The Dublin government has been accused of telling the unemployed to ‘get out and stay out’ amid further evidence of a crackdown on claims for social welfare by returning emigrants.
Crosscare, a group that provides advice to Irish migrants, has said a growing number of returning emigrants are being refused welfare, often on spurious grounds related to the recession.
One man who returned to live with his wife and child after four years abroad was recently refused an emergency payment because a community welfare officer argued he had reduced his chances of getting a job by returning home.
“At present, Ireland has one of the highest rates of unemployment in all 25 EU states. By voluntarily remaining in this State, you are, therefore deemed to have placed yourself in a position where you will not be able to provide for your own independent financial support,” said the letter refusing his claim for a payment.
Two other Irish nationals who were refused social welfare last year were left destitute and homeless, according to Crosscare.
Department of Social Protection figures show 1,723 Irish nationals were refused welfare payments because they did not satisfy “habitual residency rules” in 2008 and 2009, compared to 853 in the previous two-year period.
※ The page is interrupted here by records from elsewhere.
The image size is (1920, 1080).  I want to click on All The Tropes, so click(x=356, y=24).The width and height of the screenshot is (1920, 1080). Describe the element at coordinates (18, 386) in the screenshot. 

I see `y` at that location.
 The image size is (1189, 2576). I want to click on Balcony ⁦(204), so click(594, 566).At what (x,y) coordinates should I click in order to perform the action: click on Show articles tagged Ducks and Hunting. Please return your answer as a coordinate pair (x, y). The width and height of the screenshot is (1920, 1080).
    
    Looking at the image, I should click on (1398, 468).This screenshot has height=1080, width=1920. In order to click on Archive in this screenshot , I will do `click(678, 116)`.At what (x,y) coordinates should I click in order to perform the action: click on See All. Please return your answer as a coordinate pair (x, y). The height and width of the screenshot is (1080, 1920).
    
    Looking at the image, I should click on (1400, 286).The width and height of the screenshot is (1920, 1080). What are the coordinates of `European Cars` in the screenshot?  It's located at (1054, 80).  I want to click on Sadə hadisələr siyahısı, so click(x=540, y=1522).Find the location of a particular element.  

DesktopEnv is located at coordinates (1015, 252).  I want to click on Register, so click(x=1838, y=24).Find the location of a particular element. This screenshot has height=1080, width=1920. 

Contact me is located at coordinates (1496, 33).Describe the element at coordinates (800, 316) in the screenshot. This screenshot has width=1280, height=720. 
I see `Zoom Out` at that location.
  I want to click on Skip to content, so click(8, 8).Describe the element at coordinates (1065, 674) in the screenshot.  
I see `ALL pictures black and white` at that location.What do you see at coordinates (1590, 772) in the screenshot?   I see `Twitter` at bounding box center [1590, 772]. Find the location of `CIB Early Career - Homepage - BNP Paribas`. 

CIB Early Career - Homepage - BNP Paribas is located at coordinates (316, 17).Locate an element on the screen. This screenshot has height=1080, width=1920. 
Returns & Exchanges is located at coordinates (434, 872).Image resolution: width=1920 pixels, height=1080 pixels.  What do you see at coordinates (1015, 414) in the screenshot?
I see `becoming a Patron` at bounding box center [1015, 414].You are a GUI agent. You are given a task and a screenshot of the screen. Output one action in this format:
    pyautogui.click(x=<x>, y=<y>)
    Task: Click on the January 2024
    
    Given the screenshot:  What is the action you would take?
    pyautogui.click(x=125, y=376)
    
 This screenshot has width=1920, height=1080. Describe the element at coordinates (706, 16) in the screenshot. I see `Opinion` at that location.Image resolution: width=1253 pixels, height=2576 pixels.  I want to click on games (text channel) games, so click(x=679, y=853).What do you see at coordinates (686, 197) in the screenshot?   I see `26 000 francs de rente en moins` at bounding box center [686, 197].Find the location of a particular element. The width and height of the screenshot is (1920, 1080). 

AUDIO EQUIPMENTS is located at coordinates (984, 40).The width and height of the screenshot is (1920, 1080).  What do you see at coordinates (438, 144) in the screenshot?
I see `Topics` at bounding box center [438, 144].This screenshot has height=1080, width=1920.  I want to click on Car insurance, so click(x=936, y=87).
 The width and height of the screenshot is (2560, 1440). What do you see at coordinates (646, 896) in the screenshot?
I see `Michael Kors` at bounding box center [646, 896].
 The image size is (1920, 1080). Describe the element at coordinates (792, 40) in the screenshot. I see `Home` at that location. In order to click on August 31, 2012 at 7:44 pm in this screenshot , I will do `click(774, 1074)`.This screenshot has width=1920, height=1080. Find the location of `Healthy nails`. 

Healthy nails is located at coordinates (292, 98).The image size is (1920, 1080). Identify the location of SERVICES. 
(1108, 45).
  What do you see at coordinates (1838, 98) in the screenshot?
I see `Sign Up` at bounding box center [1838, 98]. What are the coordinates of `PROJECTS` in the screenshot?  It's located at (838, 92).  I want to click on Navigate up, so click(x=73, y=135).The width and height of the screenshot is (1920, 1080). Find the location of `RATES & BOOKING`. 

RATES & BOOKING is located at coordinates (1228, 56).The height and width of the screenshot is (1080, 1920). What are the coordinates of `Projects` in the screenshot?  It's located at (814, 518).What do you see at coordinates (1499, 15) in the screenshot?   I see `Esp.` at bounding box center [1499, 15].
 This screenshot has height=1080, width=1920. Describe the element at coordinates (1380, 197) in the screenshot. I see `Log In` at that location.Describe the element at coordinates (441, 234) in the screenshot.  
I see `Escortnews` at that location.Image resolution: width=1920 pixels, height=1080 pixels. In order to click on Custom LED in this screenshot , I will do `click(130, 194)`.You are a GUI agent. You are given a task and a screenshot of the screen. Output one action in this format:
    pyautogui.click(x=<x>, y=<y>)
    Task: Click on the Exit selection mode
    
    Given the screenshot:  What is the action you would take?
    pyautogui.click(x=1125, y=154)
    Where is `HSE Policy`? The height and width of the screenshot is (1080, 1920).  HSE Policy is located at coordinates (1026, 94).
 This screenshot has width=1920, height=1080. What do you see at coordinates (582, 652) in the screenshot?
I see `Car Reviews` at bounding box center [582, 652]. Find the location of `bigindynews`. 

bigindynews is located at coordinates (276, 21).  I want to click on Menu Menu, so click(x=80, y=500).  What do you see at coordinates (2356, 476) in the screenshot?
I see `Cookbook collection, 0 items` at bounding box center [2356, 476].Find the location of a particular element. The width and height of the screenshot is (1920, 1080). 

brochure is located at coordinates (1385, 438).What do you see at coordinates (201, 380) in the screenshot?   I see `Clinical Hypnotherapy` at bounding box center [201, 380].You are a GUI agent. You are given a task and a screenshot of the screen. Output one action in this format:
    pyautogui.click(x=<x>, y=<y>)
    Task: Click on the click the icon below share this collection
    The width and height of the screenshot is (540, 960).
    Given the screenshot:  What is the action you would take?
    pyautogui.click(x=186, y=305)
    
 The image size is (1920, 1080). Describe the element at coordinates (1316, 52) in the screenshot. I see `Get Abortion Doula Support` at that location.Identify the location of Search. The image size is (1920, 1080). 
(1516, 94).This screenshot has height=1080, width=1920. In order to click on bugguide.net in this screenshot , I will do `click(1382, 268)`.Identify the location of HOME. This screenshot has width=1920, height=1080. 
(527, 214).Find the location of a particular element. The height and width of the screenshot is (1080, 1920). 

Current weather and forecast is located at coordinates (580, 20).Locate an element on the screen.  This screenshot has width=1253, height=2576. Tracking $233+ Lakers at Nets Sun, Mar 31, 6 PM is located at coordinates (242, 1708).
These figures do not include details on the number of people refused emergency payments, a statistic which is not made available by the government.
Joe O’Brien, policy officer at Crosscare, said a decision to link welfare to the state of the economy was “outrageous”.
“It is getting to the stage where we have to consider warning people that if they emigrate now and return within a few years, the State may refuse to grant them social welfare,” said Mr O’Brien.
Fine Gael spokesman on social protection Michael Ring said he is being contacted by more and more Irish people facing problems with welfare claims on their return from a few years abroad.
“I am not aware of any other country that treats its emigrants like this. I think the Government could face a test case on this shortly,” he said.
Meanwhile, immigration reform campaigners in the US have expressed concern about a proposed change to US law, which means the birth certificates of children of illegal Irish and other immigrants would be marked differently to the children of US citizens.
Former US democratic congressman and attorney Bruce Morrison said the proposal, made earlier this month by the group State Legislators for Legal Immigration, would take away the automatic right to citizenship afforded to those born in the US under the 14th Amendment to the US constitution.
“Right now we have a very simple system of what makes you a citizen. You were born in the United States, end of question,” Mr Morrison said. “Now the question would be who are your parents and are they legal?”
He said the idea of birthright citizenship had been “earned by the blood of people who died in the [American] civil war to end slavery and second-class citizenship for black people, so messing around with this is like reopening this huge scar of American history”.
Mr Morrison, who gave his name to a successful visa scheme in the early 1990s which saw over 40,000 receive visas for the US, said it should be pointed out to the Irish people “that they already did worse than this [to] people who are immigrants in Ireland” in the 2004 referendum which changed citizenship law in the 26 Counties.